Balance a Binary Search Tree

Given a binary search tree, return a balanced binary search tree with the same node values.

A binary search tree is balanced if and only if the depth of the two subtrees of every node never differ by more than 1.

If there is more than one answer, return any of them.

Example 1:

Input: root = [1,null,2,null,3,null,4,null,null]
Output: [2,1,3,null,null,null,4]
Explanation: This is not the only correct answer, [3,1,4,null,2,null,null] is also correct.

Constraints:

• The number of nodes in the tree is between 1 and 10^4.
• The tree nodes will have distinct values between 1 and 10^5.
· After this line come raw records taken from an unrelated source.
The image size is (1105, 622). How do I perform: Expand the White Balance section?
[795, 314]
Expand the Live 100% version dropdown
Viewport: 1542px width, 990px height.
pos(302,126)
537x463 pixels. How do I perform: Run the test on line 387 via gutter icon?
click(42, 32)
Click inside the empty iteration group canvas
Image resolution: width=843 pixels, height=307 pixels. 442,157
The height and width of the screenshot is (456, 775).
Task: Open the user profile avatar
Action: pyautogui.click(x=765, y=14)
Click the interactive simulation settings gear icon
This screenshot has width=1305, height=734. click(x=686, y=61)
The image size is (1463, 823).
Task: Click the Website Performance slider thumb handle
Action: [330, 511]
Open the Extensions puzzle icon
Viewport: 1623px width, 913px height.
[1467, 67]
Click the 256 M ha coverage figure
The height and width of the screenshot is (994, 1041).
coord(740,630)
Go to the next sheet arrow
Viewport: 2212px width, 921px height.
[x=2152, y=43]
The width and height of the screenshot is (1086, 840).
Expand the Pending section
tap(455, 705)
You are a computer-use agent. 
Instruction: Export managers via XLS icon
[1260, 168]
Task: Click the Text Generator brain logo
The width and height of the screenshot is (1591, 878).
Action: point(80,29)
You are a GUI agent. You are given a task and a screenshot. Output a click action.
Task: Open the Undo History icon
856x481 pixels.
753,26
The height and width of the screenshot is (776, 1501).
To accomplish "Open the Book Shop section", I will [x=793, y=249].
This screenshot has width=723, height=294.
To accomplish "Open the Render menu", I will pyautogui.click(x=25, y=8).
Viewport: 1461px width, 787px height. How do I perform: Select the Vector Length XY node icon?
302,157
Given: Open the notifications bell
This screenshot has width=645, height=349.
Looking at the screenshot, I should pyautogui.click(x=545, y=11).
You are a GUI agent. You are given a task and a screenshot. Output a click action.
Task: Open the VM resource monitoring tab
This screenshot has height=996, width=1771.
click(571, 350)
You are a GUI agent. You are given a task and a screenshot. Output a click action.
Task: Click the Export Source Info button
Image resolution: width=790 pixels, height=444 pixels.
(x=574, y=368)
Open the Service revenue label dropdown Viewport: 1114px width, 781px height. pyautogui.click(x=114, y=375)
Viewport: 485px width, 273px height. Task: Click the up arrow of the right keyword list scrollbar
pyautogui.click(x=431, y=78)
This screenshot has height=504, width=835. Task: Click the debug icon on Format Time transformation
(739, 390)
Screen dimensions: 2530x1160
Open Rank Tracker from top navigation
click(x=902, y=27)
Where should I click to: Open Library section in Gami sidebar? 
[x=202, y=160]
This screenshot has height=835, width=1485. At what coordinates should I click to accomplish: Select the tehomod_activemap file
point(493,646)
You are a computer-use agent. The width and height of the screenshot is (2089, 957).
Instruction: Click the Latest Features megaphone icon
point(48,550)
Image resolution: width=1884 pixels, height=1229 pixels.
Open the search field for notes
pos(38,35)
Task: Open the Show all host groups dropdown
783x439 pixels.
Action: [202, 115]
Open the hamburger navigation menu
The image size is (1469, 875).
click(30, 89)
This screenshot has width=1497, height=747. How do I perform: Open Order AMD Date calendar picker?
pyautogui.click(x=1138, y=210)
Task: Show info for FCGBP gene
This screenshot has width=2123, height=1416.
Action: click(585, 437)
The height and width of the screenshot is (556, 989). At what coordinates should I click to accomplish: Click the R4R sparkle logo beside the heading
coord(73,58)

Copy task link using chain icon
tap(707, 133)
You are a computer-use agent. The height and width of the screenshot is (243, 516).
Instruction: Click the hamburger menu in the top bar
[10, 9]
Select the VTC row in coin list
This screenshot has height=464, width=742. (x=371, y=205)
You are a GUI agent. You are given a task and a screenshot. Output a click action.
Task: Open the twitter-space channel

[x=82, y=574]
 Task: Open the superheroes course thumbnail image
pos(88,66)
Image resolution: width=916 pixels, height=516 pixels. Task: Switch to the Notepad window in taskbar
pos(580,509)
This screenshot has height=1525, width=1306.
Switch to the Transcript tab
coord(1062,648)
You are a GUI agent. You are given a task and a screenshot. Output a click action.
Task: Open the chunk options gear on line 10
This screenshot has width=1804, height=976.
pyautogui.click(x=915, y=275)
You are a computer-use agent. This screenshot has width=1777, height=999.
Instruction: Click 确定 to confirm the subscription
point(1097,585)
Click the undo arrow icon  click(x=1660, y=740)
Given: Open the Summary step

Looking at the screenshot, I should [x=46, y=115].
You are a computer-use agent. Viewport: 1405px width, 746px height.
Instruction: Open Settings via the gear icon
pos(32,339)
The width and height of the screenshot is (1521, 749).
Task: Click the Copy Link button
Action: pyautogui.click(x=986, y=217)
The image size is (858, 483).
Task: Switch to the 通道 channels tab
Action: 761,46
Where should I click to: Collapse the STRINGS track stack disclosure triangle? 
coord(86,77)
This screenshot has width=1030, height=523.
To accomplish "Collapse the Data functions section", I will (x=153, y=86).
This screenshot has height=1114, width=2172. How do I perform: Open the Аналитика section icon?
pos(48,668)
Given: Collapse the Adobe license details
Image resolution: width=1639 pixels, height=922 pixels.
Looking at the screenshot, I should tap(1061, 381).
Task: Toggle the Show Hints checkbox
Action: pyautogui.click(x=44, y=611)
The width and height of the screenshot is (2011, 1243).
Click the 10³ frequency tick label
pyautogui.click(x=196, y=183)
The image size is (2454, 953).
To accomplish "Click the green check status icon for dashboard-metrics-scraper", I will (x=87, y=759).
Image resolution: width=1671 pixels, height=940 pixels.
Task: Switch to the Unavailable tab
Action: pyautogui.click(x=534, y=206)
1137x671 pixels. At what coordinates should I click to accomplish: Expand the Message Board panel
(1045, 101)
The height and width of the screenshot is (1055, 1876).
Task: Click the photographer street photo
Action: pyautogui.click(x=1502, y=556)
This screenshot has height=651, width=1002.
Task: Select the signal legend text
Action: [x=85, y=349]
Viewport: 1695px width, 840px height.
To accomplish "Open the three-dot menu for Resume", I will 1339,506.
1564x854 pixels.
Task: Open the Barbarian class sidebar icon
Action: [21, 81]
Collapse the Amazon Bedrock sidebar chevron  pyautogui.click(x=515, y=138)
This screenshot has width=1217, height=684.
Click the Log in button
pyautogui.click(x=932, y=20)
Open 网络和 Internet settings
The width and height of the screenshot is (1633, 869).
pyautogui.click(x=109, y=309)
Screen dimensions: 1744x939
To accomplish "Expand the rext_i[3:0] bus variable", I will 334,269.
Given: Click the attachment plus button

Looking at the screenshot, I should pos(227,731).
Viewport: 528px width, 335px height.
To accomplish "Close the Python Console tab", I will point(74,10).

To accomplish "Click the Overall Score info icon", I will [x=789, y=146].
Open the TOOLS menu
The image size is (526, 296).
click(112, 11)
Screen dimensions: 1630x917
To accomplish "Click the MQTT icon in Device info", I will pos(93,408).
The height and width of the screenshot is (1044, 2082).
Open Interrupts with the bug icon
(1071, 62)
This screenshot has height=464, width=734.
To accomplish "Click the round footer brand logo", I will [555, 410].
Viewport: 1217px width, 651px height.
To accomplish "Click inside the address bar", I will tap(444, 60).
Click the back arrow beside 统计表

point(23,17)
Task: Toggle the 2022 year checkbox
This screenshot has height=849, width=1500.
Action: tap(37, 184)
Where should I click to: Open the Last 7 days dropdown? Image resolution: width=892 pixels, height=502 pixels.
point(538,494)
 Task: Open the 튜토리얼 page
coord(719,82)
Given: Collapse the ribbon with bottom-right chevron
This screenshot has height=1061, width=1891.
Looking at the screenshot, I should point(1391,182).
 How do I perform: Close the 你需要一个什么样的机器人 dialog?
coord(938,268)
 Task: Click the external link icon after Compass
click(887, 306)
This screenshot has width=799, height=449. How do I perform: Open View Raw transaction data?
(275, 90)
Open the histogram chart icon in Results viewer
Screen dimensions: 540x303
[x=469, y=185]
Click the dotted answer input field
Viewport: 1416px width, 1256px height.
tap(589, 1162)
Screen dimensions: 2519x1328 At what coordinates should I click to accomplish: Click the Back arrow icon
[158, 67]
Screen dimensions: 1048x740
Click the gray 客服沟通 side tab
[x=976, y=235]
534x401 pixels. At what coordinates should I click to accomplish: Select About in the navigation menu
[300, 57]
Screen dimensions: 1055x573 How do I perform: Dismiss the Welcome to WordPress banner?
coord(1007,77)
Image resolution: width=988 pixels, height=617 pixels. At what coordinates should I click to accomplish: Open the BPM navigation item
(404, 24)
思路：首先用inorder 收集一个sorted list，然后build BST就可以了；

/**
 * Definition for a binary tree node.
 * public class TreeNode {
 *     int val;
 *     TreeNode left;
 *     TreeNode right;
 *     TreeNode() {}
 *     TreeNode(int val) { this.val = val; }
 *     TreeNode(int val, TreeNode left, TreeNode right) {
 *         this.val = val;
 *         this.left = left;
 *         this.right = right;
 *     }
 * }
 */
class Solution {
    public TreeNode balanceBST(TreeNode root) {
        List list = new ArrayList();
        inorder(root, list);
        return buildTree(list, 0, list.size() - 1);
    }
    
    private void inorder(TreeNode root, List list) {
        if(root == null) {
            return;
        }
        inorder(root.left, list);
        list.add(root.val);
        inorder(root.right, list);
    }
    
    private TreeNode buildTree(List list, int start, int end) {
        if(start > end) {
            return null;
        }
        if(start == end) {
            return new TreeNode(list.get(start));
        }
        int mid = start + (end - start) / 2;
        TreeNode root = new TreeNode(list.get(mid));
        root.left = buildTree(list, start, mid - 1);
        root.right = buildTree(list, mid + 1, end);
        return root;
    }
}